I’d just started down the block when a panel truck pulled away from the curb in front of my building, revealing a dark sedan parked in the space behind it. Inside I saw the silhouettes of two big men. One of them was talking on a cell phone. Shit. I pulled the Glock from behind my back and held it down along my leg. I crossed the street and walked slowly, keeping close to the buildings, keeping parked cars and trucks between the sedan and me. I hadn’t gone ten paces when I heard tires squeal at the corner. I turned to see an identical dark sedan driving the wrong way up the block. It pulled up a few feet behind me, and its doors popped open and two big guys in dark suits got out. I looked up the block at the first car. Its doors were open and two big guys were standing beside it. All the guys had guns, and all the guns were pointed at me.
Chapter Eighteen
“Federal agents,” the biggest guy yelled. “Put your weapon on the ground. Put it on the ground now, and step back. Keep your hands visible. Do it now!”
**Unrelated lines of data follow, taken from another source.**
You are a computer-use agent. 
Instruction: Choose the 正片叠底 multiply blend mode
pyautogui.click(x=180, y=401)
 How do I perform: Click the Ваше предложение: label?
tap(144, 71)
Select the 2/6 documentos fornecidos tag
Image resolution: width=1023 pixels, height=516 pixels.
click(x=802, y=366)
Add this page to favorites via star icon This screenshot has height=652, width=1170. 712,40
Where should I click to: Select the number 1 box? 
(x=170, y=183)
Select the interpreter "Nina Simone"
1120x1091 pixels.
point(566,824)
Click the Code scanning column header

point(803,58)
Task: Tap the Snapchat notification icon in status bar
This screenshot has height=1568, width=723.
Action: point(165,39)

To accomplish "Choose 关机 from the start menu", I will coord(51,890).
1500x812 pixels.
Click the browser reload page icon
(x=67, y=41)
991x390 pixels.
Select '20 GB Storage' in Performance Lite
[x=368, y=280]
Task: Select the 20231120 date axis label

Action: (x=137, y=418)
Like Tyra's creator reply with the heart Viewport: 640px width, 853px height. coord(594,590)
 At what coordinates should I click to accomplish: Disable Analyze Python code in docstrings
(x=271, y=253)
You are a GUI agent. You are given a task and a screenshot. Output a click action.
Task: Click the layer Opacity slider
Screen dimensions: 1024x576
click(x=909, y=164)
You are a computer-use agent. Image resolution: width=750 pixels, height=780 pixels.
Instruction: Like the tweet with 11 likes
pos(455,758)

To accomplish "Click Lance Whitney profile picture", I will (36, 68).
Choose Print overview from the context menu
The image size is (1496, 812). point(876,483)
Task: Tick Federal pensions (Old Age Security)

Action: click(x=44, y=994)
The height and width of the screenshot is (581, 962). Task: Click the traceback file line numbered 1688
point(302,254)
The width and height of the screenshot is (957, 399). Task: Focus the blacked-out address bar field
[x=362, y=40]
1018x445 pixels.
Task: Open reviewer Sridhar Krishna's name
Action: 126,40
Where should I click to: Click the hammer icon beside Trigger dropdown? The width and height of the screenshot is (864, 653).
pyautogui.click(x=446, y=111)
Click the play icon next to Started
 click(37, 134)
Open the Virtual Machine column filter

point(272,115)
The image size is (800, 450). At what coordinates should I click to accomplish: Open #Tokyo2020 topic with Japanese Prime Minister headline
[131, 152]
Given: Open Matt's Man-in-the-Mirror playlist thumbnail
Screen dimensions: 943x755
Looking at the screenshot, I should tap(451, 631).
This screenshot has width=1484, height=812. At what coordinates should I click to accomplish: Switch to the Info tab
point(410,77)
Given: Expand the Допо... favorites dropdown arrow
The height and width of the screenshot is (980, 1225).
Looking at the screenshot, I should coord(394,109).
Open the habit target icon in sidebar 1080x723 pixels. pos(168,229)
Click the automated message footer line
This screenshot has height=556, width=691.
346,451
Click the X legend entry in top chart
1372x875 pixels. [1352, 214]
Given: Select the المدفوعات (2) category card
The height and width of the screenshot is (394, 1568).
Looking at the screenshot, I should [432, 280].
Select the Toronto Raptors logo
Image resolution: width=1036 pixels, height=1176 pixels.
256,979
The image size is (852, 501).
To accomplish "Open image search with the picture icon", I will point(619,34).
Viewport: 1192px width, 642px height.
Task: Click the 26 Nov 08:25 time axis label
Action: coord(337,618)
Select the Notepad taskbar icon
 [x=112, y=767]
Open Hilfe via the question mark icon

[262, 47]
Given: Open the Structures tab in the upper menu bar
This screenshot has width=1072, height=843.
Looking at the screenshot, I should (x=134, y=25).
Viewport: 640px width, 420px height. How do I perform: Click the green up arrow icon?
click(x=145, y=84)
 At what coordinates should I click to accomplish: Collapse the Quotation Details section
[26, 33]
“Fuck you, Pell. I’m putting it away. You want to have your own little Ruby Ridge here on Sixteenth Street, fine—tell your boys to blaze away.” I kept my left hand up in the air, and slowly holstered the Glock with my right. My throat was tight, and I could feel my heart pounding in my chest. Tension ran through my arms and legs like electricity. Fred Pell lowered his gun and motioned to his men to do the same. What the hell was he doing here?
“Long time no see, Killer. A little jumpy today, are we?” Pell crossed the street, smiling. His companion from the car followed. At a gesture from Pell, the other two feds got back in their own car, drove the wrong way up the block, and pulled into the space in front of Pell’s sedan.